Stored records:
*** Begin section ***

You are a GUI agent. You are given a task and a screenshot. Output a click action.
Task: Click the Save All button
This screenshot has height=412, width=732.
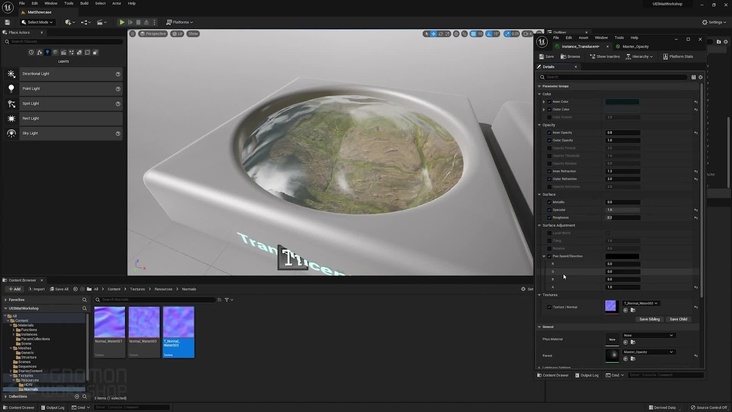tap(59, 289)
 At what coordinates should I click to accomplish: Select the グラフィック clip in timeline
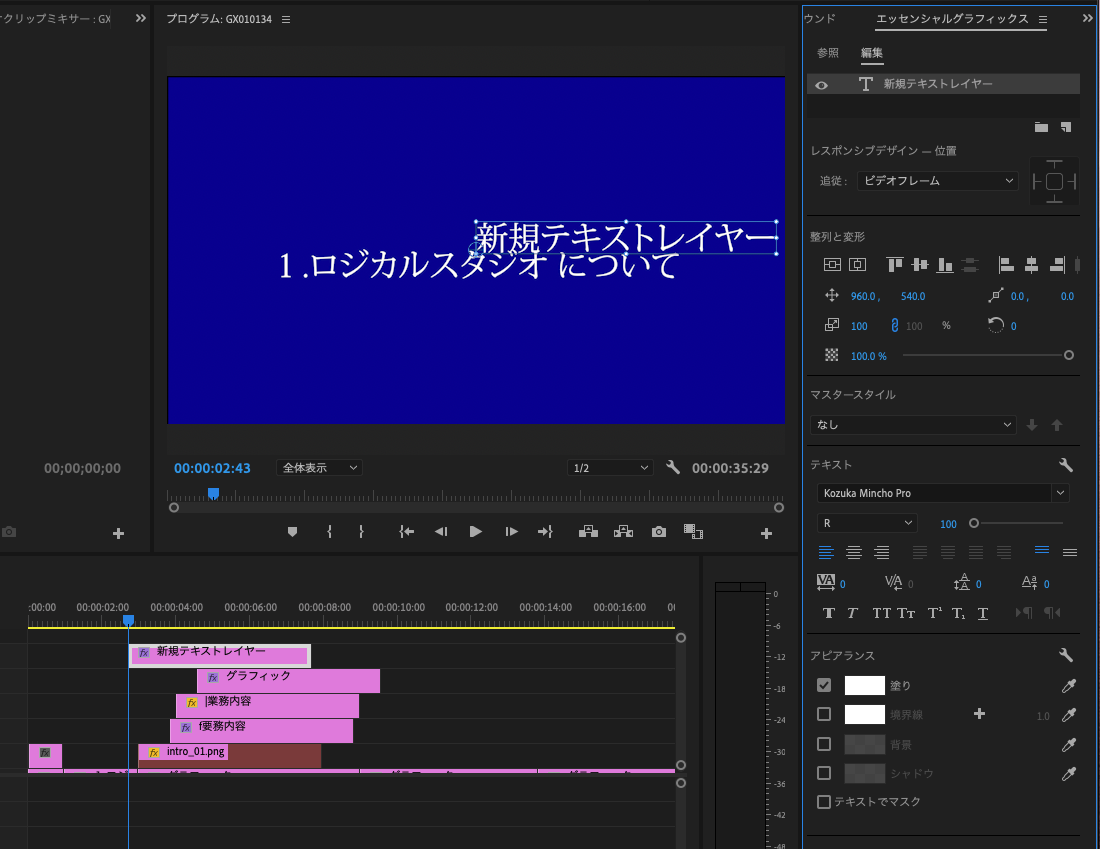click(x=288, y=680)
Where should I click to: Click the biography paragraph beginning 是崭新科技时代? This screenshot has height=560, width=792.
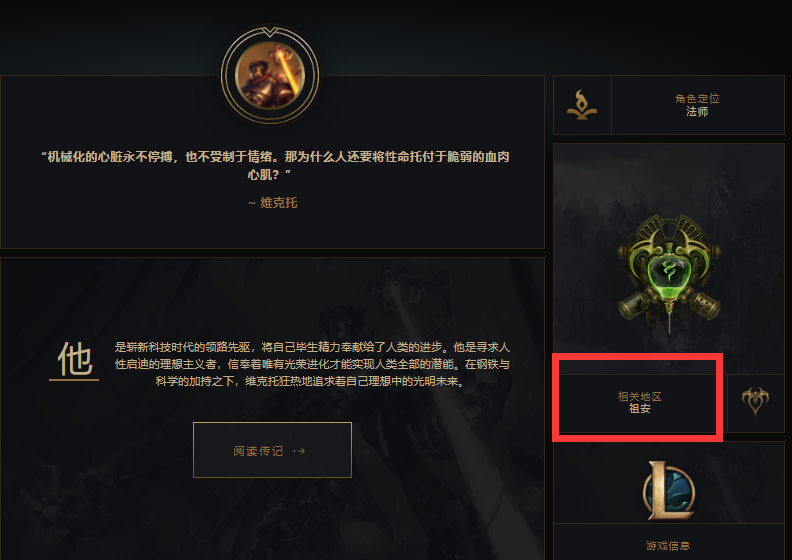tap(312, 364)
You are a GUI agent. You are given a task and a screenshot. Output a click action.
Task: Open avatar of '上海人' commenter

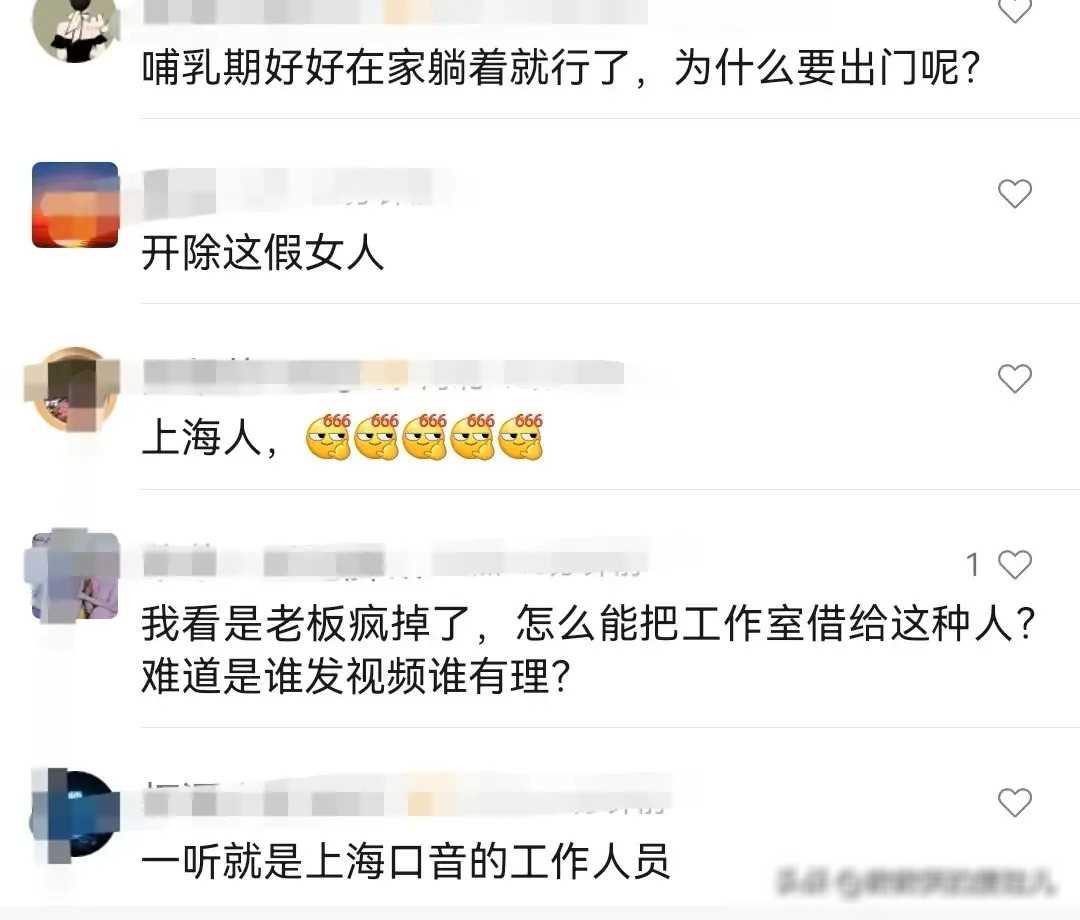[72, 389]
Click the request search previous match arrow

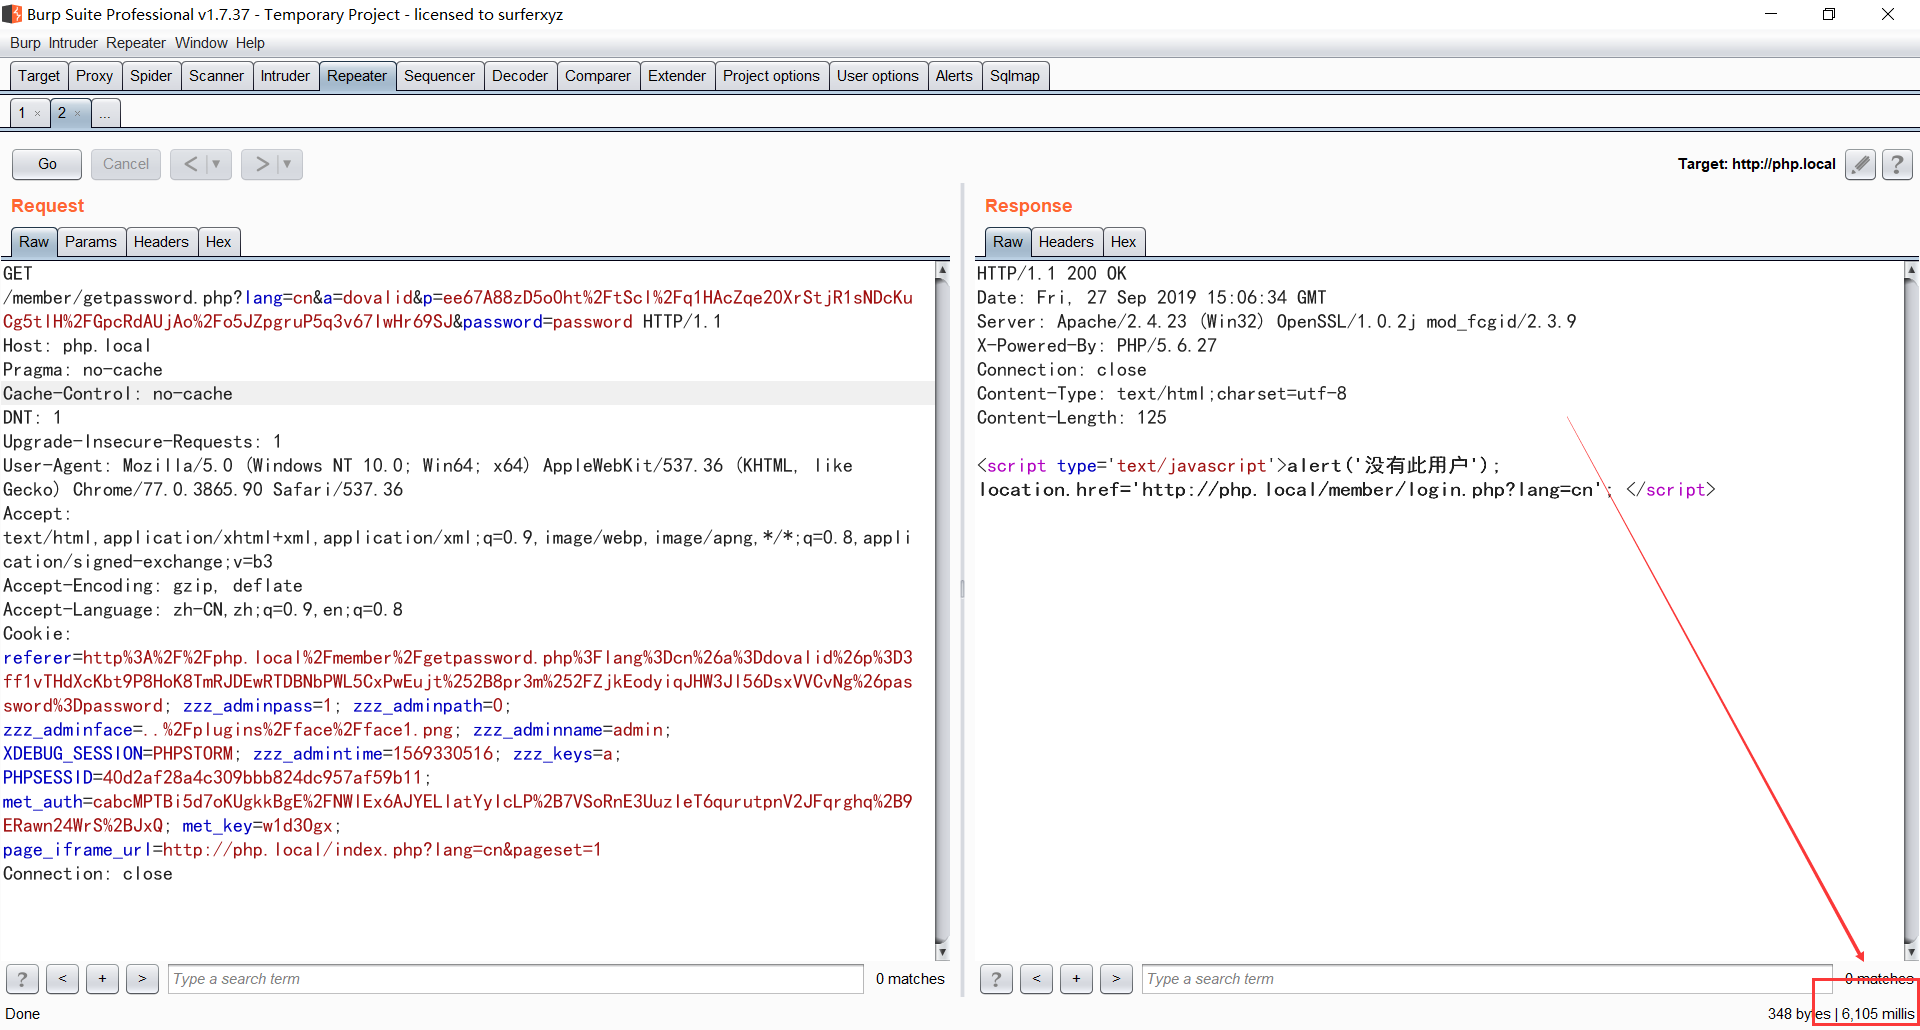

*** End section ***

# Activity
I'd like the data above duplicated exactly, with no pictures included.

# Answer area
You are a GUI agent. You are given a task and a screenshot. Output a click action.
Task: Click the Save All button
This screenshot has height=412, width=732.
tap(59, 289)
 At what coordinates should I click to accomplish: Select the グラフィック clip in timeline
click(x=288, y=680)
Where should I click to: Click the biography paragraph beginning 是崭新科技时代? This screenshot has height=560, width=792.
tap(312, 364)
You are a GUI agent. You are given a task and a screenshot. Output a click action.
Task: Open avatar of '上海人' commenter

[72, 389]
Click the request search previous match arrow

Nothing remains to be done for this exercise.